Trois hommes se sont dressés contre des violences de cette sorte : GANDHI contre les règles imposées par les autorités coloniales britanniques, Nelson MANDELA contre l’apartheid, et Dom Helder CAMARA, lui même, contre la dictature militaire. Trois hommes qui ont prôné des actions non violentes, actions qui ont finalement triomphé.

GANDHI a organisé en 1930 la marche du sel contre la loi qui interdisait aux Indiens d’extraire le sel des eaux salées alors que cela était autorisé dans les colonies britanniques de peuplement européen ; il dénonçait, ainsi, une injustice patente et prônait la désobéissance civile[3] , c’est-à-dire le refus éthique d’obéir à une loi jugée injuste. MANDELA s’est adressé aux autorités sud-africaines en se fondant sur la Charte de l’ONU, les Droits humains et la condamnation de l’apartheid qui sont autant de textes internationaux refusant toute discrimination liée à la race. Il a conduit des manifestations et l’A.N.C (Congrès National Africain) n’a eu recours « à la violence que lorsque toutes les autres options ont été bloquées[4] » . Dom Helder CAMARA a porté l’effort sur l’éducation et la prise de conscience par les victimes des causes de leur situation.

« De ces exemples célèbres et de dizaines d’autres qui ont fait bouger les choses se dégagent quelques caractères d’une action non-violente efficace. »

De même que l’amour n’est pas le contraire de la haine, l’action non violente est plus qu’une action sans violence ; elle est un combat pour plus de justice, pour plus de solidarité, pour la préservation de tel ou tel élément du bien commun (l’air pur, l’eau potable par exemple). Ce combat peut naître de multiples insatisfactions, indignations ou révoltes, mais, pour durer et devenir efficace, il a besoin d’un objectif, d’une stratégie et d’une vision pour laquelle des hommes et des femmes s’engagent et à laquelle adhère une part significative de la population.

Il faut donc convaincre.

Plus les hommes et des femmes qui s’engagent sont nombreux et divers, plus ils peuvent imaginer différentes formes d’action non violente et toucher ainsi de plus larges couches de la population. Si le combat mené est soutenu dans d’autres pays, même par de simples déclarations ou manifestations, l’adhésion de la population s’étend et la pression sur le gouvernement devient plus forte. À la longue la politique qu’il mène devient illégitime et le gouvernement est contraint de l’abandonner, voire de se démettre.

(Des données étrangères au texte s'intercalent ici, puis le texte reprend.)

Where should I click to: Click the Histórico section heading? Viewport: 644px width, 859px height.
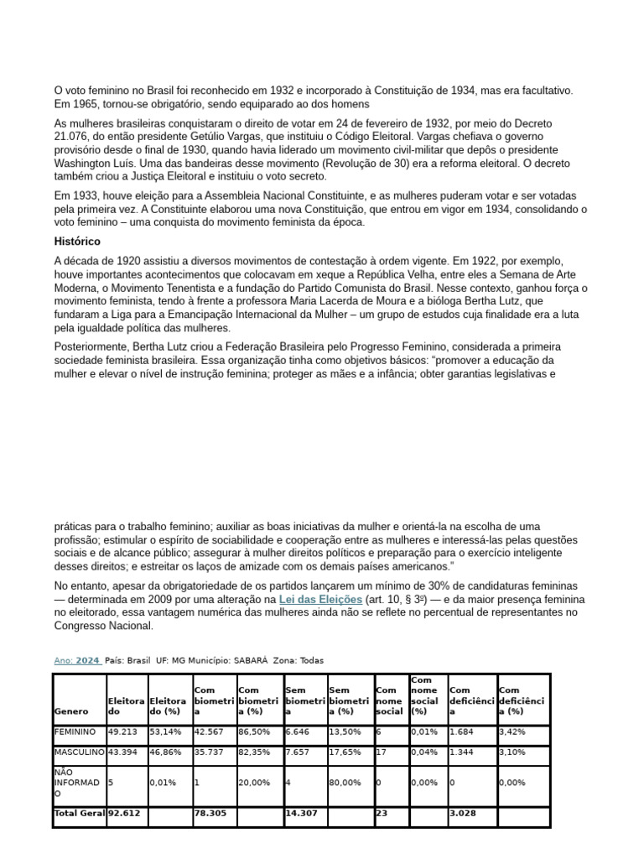point(77,241)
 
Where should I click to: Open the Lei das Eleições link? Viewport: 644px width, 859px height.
point(320,600)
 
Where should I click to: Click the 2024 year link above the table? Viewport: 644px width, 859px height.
point(87,660)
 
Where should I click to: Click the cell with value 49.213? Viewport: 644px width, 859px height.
point(122,731)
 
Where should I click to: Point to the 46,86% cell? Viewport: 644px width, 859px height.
point(165,752)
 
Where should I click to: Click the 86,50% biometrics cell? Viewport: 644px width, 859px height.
point(255,731)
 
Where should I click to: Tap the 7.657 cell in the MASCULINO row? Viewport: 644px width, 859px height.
point(297,752)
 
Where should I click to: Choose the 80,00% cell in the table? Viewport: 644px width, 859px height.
point(345,782)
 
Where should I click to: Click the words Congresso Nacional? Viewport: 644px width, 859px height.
point(104,625)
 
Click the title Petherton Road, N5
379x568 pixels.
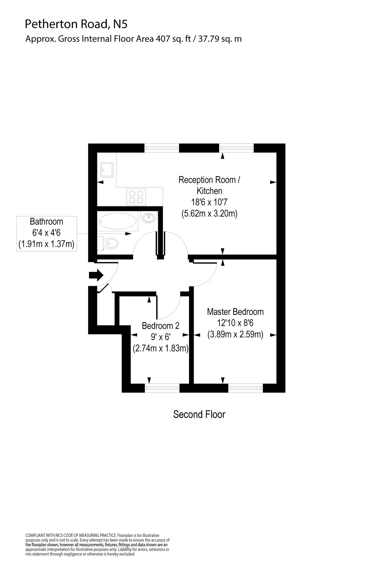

S’il faut convaincre, il faut, également, être prêt au dialogue avec ceux dont on combat les politiques et l’action, car quand le rapport de force bascule, il faut organiser une transition aussi pacifique que possible. Il a fallu quatre ans entre le moment où Frederik de Klerk annonce qu’il va mettre fin à l’apartheid et les élections qui, en 1994, portent Nelson MANDELA au pouvoir. Tout aussi important est le dialogue entre les mouvements qui ont mené le combat pour que se mettent en place de nouvelles institutions et de nouvelles politiques.

« La non-violence n’est pas spontanée, elle s’apprend. « 

Au plan personnel, elle est d’abord une victoire sur soi-même ; au plan culturel, elle est l’apprentissage du conflit constructif ; au plan politique, elle est le fondement du progrès démocratique.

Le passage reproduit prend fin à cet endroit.